We ate this delicious spread while watching *hangs head in shame* the Real Housewives of New Jersey reunion show. The Real Housewives shows are like a train wreck, you just can't look away. These woman seriously need to all spend some time scrubbing sea birds in the Gulf or something. Poor New Jersey between the Housewives and Snookie and the crew on the Jersey Shore that's not the group I would want representing my state (I feel bad most of them are Italian) On behalf of my old neighboring state (I grew up on Long Island) I have visited New Jersey many times, it is a beautiful state, filled with wonderful, lovely, intelligent people and let us not forget it brought us Bruce and Bon Jovi and most Italians would refer to both the housewives and the fist pumpers as "testa di cucuzza" a bunch of pumpkin heads.
Shelly's Greek Chicken Skewers
7 Chicken Breast Tenders, cut into cubes
1 Tablespoon Olive Oil
juice of 1/2 a Lemon
several dashes of Greek Seasoning
Kalamata Olives, pitted
Bamboo skewers or cute food pics
Cut the chicken tenders into 2" cubes. Thread onto metal skewers leaving a little room between each piece of chicken. Mix olive oil and lemon juice together. Pour over chicken. Sprinkle each side of the skewers with Greek Seasoning. Place skewers in the fridge and allow to marinate for at least 1 hour. BBQ for 10-12 minutes or so till chicken is done.
Unthread the chicken from metal skewers and thread (using same hole) onto food pics with a Kalamata olive and a cherry tomato. Serve with Shelly's Tzatziki Yogurt Dipping Sauce.
Shelly's Tzatziki Yogurt Dipping Sauce
1 Cucumber, grated & drained
3 oz. Fage Greek Yogurt (I use 2%, plain)
1 Tablespoon Mayonnaise
1/4 teaspoon Greek Seasoning
1 Garlic Clove, minced
Kosher Salt to taste
a few twists of Black Pepper
Grate cucumber and allow to drain for a 1/2 hour in a mesh sieve. Discard juice. Add to remaining ingredients and mix till combined.
Shelly's Corn Casserole
1 Yellow Onion, diced
3 cups Corn Kernels
1 (4 oz.) can Green Chilies, diced
1/2 teaspoon Kosher Salt
1/2 teaspoon Oregano
a few twists of Black Pepper
1 Tablespoon Butter
1 Tablespoon Multigrain Pancake Mix (I use this)
1 cup Milk
1/4 cup Parmesan Cheese, grated
1/4 cup Crunchy Onions (the green bean casserole kind)

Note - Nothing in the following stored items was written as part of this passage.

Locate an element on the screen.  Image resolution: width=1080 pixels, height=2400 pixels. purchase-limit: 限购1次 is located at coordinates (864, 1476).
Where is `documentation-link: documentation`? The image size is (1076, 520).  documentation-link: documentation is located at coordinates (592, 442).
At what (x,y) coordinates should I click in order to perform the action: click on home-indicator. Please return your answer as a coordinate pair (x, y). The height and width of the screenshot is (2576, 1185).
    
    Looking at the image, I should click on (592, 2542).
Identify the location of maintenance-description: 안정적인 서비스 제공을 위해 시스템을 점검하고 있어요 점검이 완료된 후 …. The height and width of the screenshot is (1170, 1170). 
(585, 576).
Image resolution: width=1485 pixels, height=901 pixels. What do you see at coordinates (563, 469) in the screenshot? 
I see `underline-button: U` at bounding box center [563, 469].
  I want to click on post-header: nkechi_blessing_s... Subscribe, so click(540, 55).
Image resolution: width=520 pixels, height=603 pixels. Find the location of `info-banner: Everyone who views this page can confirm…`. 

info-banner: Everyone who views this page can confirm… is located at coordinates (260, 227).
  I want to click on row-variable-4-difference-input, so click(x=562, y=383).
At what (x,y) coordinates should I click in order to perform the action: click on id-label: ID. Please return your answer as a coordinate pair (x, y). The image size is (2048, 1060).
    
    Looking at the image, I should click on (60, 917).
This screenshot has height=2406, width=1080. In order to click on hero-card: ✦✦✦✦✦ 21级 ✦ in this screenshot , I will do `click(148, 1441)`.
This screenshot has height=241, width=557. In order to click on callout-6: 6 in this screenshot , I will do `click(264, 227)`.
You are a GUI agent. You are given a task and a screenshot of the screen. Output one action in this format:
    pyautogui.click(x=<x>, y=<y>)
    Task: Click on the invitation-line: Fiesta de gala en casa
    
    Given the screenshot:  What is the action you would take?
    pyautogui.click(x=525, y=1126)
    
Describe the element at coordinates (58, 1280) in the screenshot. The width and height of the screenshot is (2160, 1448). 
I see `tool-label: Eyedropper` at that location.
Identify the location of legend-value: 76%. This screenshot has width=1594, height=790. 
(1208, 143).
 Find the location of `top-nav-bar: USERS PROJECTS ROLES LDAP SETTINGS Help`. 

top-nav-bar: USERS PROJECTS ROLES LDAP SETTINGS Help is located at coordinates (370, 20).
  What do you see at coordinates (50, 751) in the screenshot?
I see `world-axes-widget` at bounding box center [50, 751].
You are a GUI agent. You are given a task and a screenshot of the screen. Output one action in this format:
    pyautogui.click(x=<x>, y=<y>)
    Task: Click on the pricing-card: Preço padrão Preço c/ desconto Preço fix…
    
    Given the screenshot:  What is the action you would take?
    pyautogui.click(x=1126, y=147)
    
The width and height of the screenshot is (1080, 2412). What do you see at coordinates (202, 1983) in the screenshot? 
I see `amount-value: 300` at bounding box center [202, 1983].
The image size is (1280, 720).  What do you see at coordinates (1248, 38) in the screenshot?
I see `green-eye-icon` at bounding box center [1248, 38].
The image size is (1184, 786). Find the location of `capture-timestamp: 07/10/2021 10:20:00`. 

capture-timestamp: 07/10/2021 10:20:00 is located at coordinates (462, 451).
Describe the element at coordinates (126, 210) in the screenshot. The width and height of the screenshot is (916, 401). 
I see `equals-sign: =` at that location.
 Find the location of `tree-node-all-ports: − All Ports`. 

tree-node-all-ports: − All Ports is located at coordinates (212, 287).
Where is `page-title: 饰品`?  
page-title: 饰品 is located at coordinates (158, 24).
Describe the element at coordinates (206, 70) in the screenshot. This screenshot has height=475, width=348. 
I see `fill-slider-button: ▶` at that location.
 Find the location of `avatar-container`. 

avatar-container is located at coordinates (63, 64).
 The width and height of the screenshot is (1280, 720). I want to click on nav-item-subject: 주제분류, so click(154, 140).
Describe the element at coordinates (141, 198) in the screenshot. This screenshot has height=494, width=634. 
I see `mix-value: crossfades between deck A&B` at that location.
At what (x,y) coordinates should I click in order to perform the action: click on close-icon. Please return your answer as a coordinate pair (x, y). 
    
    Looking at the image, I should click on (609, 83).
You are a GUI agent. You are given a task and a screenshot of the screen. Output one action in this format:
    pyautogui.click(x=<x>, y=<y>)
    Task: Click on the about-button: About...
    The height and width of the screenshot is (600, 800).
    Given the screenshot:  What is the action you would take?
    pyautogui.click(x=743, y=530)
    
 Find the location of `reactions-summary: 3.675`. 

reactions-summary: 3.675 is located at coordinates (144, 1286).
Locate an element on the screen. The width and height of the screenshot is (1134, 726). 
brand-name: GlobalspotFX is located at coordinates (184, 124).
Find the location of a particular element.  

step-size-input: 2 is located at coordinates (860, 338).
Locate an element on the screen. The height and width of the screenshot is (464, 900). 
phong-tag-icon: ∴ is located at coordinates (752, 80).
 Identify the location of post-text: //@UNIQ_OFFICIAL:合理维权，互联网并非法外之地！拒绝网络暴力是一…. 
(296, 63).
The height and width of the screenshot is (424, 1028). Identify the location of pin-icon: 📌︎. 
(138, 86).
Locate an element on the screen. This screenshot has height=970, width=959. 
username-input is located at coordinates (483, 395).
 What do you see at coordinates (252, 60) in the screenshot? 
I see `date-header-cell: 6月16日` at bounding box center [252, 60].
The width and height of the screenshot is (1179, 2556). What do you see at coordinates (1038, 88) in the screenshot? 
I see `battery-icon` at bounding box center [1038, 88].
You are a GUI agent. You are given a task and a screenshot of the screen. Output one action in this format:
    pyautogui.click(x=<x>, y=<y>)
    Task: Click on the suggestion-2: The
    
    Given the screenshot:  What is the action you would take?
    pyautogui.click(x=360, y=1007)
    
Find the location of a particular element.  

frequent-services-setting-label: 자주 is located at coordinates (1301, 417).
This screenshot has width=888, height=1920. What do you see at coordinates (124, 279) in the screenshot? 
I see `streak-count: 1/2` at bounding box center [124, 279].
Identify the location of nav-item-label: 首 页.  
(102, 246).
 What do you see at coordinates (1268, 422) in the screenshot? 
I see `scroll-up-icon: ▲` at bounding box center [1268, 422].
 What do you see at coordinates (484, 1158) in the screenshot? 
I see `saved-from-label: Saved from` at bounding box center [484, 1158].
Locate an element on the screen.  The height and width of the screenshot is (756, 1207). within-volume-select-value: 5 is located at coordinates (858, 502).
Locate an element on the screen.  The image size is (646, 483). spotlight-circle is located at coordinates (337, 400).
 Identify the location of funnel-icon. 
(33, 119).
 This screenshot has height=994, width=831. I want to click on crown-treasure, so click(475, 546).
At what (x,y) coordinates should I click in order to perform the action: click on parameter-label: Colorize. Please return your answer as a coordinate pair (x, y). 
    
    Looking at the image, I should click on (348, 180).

I used fresh corn I BBQ'd on the grill (how I do it) and then removed from the husk but frozen, defrosted (even canned) would be fine.
Saute onions till golden. Add chilies and corn. Add seasonings. Make a well in the center and add butter and pancake mix and cook for 1 minute. Add milk slowly stirring constantly. Cook till thickened and bubbly about 5 minutes. Add Parmesan. Mix to combine. Pour into a Pyrex casserole dish. Top with crunchy onions. Bake at 350 for 30 minutes till golden.